- **Prompt**:
Your answer is the lines below, exactly, from the one that contains "Given: Go to the Social menu item" through the one that contains "You are a computer-use agent. Image resolution: width=866", both included.

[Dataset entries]
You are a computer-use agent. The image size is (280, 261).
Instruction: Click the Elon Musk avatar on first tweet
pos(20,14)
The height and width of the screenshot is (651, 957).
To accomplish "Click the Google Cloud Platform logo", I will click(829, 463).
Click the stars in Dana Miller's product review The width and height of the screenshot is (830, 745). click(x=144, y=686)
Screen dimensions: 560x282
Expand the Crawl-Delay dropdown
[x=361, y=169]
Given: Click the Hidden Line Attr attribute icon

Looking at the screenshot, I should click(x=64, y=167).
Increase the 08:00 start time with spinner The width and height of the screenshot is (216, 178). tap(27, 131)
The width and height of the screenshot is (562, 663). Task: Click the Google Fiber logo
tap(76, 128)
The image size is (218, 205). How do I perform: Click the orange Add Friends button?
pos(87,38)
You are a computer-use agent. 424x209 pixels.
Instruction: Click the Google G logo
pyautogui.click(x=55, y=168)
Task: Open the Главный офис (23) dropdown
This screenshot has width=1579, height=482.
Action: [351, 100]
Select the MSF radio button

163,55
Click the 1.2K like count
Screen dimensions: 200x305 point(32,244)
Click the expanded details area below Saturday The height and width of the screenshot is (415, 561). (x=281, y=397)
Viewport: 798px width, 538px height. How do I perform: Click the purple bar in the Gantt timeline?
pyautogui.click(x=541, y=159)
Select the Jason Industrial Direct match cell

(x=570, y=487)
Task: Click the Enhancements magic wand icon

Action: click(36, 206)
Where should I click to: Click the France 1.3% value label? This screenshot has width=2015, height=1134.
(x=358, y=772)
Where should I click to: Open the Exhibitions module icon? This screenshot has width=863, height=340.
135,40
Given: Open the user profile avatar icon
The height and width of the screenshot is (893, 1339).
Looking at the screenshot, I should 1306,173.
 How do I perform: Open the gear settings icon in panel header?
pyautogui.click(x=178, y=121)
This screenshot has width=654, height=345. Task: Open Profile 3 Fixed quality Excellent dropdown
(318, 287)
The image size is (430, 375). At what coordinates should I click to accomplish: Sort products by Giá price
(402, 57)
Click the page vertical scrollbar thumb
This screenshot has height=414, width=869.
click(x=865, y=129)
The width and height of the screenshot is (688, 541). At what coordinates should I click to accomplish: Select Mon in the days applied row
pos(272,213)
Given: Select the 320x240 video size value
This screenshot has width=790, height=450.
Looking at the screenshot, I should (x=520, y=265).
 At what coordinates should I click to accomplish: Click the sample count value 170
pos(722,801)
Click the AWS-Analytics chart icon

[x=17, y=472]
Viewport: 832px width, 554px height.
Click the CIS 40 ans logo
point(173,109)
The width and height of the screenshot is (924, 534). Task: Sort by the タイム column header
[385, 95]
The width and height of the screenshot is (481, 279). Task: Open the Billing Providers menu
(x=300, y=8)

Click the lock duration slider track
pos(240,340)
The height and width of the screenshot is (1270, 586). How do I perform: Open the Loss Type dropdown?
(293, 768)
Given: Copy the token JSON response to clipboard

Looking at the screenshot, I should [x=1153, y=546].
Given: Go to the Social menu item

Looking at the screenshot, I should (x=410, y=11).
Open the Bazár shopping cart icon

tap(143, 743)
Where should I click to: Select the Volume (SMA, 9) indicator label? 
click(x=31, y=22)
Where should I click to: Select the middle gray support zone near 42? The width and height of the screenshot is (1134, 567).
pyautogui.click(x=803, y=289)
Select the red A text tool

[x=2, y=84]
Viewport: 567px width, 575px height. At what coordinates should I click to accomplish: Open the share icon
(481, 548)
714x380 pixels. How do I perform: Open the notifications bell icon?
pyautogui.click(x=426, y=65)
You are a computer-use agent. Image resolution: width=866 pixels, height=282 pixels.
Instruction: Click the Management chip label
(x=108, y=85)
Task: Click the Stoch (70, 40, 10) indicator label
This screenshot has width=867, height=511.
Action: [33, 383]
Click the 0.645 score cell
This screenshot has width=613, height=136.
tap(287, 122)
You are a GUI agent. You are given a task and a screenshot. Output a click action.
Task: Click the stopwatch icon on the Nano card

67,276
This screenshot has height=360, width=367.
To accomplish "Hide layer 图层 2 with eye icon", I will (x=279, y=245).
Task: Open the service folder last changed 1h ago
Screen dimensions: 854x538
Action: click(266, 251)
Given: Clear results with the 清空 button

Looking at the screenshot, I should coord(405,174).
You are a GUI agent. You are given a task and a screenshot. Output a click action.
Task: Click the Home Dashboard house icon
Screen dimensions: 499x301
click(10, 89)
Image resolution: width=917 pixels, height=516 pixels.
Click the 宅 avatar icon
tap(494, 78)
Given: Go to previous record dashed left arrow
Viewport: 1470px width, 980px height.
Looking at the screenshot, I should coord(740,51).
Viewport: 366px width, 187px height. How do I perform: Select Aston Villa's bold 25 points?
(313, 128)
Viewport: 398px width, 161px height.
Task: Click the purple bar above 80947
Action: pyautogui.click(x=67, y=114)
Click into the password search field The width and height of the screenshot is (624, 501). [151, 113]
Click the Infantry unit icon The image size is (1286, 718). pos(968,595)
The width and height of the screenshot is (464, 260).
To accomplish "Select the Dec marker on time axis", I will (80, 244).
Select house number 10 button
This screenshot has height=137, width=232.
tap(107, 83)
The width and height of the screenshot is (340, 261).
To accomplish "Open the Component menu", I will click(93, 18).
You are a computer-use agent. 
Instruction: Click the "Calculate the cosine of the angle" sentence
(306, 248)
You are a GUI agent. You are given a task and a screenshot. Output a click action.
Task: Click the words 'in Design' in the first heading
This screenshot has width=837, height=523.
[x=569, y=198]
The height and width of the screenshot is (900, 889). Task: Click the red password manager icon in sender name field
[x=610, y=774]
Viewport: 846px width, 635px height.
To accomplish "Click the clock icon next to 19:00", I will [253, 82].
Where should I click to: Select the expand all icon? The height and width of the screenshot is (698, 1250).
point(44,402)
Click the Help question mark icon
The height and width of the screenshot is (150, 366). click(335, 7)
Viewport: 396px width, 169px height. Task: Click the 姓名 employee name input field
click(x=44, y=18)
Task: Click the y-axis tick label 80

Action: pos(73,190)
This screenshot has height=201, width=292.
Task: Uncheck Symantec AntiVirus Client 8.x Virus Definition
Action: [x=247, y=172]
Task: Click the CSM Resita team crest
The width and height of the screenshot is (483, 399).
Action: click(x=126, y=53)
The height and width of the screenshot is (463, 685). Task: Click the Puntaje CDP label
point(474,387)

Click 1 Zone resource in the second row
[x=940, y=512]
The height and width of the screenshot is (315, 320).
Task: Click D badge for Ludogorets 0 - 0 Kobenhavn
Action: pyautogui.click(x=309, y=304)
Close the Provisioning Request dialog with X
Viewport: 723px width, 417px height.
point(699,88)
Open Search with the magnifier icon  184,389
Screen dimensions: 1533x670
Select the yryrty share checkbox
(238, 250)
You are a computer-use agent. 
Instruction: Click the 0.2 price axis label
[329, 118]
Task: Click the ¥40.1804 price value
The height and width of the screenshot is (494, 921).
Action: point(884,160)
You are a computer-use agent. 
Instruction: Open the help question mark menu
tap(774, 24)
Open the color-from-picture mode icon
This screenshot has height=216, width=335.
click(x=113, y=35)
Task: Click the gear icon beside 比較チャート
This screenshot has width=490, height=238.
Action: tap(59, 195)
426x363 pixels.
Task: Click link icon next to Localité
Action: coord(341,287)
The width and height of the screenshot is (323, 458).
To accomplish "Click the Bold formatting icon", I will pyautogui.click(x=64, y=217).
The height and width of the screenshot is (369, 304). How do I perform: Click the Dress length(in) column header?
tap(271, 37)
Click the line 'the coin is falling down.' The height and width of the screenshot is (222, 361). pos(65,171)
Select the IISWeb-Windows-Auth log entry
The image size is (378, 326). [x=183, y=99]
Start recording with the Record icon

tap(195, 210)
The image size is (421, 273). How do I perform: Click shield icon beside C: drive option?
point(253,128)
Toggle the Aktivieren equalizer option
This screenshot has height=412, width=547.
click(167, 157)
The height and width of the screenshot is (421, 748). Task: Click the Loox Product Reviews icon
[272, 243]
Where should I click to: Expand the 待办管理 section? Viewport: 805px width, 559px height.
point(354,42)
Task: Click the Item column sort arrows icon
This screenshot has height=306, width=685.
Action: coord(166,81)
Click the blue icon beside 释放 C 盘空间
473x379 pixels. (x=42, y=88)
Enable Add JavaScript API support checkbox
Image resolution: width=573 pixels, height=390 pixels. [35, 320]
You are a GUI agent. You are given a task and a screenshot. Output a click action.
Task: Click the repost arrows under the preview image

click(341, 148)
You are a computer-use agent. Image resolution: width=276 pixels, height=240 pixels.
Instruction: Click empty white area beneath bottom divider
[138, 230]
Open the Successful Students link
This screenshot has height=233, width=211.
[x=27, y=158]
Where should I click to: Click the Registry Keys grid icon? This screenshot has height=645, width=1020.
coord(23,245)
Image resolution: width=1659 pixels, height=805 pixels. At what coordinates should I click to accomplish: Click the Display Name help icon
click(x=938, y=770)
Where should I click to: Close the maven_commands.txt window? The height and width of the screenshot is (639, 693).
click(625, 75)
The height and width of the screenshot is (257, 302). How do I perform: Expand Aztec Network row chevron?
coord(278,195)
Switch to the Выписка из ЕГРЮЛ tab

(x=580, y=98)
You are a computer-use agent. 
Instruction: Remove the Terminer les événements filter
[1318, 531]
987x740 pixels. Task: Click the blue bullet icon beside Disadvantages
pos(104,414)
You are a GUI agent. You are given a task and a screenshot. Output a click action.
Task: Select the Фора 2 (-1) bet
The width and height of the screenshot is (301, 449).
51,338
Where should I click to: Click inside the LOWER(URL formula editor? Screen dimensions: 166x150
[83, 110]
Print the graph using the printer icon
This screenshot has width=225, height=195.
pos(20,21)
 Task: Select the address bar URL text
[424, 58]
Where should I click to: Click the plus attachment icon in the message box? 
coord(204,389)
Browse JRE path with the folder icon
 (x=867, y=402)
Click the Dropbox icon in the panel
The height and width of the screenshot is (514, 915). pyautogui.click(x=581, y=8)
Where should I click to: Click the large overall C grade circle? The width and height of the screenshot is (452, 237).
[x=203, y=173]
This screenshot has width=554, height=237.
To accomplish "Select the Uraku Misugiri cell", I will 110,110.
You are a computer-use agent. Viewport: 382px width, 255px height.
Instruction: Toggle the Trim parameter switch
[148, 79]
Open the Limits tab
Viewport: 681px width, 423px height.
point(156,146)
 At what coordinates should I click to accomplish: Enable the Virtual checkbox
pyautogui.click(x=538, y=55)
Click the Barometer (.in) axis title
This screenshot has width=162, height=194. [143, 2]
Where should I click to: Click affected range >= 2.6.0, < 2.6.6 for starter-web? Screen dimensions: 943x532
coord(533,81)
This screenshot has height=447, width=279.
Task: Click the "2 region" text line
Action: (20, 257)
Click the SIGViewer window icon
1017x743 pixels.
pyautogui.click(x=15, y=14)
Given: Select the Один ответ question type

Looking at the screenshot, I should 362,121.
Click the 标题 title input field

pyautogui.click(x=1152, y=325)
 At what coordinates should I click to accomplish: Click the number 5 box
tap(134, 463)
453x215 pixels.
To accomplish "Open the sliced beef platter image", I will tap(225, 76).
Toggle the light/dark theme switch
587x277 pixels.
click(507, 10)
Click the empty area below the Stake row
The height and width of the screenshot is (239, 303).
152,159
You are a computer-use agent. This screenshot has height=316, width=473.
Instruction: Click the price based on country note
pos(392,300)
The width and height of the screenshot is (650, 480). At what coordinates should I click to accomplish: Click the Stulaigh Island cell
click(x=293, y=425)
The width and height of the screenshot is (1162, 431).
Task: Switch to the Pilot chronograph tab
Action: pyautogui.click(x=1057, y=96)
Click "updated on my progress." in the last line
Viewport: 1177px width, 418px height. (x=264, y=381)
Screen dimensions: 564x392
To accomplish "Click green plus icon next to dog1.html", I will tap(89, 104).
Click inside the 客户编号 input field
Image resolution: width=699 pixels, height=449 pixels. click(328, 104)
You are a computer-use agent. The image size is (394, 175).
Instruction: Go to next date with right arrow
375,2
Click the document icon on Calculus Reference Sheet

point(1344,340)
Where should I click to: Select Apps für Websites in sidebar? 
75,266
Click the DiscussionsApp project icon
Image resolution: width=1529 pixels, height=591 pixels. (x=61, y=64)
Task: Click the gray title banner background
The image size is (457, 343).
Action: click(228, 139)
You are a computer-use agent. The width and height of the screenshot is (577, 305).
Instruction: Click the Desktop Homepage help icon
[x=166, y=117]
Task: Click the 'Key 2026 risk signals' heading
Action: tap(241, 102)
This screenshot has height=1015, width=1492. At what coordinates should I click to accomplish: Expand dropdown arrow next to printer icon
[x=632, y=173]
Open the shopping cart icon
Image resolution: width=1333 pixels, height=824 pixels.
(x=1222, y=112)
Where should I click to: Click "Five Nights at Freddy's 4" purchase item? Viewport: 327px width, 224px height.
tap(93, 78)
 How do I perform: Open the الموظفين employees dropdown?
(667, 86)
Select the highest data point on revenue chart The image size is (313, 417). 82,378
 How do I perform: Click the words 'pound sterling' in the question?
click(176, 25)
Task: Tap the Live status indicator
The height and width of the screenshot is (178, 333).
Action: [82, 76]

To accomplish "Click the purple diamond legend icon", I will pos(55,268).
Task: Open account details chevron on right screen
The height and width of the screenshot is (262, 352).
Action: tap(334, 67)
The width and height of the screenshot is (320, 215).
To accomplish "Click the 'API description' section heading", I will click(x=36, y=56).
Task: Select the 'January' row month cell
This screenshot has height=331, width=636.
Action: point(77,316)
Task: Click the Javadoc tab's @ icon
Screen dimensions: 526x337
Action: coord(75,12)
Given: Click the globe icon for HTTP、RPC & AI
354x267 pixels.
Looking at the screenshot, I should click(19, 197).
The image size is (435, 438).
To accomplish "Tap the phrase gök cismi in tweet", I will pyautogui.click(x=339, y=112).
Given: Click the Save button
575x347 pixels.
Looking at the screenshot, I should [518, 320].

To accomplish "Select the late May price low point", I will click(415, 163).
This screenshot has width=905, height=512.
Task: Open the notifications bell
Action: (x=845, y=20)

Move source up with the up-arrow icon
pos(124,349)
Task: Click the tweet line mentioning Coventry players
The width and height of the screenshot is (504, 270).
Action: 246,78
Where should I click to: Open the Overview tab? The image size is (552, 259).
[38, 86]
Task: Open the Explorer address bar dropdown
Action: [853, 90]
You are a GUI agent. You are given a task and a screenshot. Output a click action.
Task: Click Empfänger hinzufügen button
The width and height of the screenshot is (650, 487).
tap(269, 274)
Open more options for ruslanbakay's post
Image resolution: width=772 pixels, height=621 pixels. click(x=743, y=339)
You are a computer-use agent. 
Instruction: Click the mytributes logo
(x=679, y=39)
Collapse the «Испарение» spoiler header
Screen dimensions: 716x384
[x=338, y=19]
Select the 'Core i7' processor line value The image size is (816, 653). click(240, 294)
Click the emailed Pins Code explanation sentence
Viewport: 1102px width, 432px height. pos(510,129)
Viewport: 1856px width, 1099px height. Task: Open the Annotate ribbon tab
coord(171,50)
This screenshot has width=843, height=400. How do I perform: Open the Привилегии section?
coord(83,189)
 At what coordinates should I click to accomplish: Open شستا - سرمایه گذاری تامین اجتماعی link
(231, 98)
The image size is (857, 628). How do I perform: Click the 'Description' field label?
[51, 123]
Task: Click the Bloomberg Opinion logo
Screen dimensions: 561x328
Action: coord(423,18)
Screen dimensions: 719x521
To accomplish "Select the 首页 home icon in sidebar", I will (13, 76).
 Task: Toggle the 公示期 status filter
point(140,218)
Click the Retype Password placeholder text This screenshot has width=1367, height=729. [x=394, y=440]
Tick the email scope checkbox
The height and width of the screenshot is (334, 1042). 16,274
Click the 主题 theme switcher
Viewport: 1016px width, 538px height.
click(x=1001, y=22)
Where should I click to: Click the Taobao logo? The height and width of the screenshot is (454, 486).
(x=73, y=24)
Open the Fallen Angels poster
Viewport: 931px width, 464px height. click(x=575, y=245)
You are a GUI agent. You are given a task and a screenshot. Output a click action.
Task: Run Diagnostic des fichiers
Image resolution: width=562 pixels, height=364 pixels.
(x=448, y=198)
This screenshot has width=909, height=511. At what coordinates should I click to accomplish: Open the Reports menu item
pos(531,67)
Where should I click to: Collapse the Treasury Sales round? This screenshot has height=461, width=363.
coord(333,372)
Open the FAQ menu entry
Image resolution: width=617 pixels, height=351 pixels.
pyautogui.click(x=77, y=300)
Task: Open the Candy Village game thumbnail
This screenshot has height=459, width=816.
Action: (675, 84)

- **Response area**:
Given: Go to the Social menu item

Looking at the screenshot, I should (x=410, y=11).
Open the Bazár shopping cart icon

tap(143, 743)
Where should I click to: Select the Volume (SMA, 9) indicator label? 
click(x=31, y=22)
Where should I click to: Select the middle gray support zone near 42? The width and height of the screenshot is (1134, 567).
pyautogui.click(x=803, y=289)
Select the red A text tool

[x=2, y=84]
Viewport: 567px width, 575px height. At what coordinates should I click to accomplish: Open the share icon
(481, 548)
714x380 pixels. How do I perform: Open the notifications bell icon?
pyautogui.click(x=426, y=65)
You are a computer-use agent. Image resolution: width=866 pixels, height=282 pixels.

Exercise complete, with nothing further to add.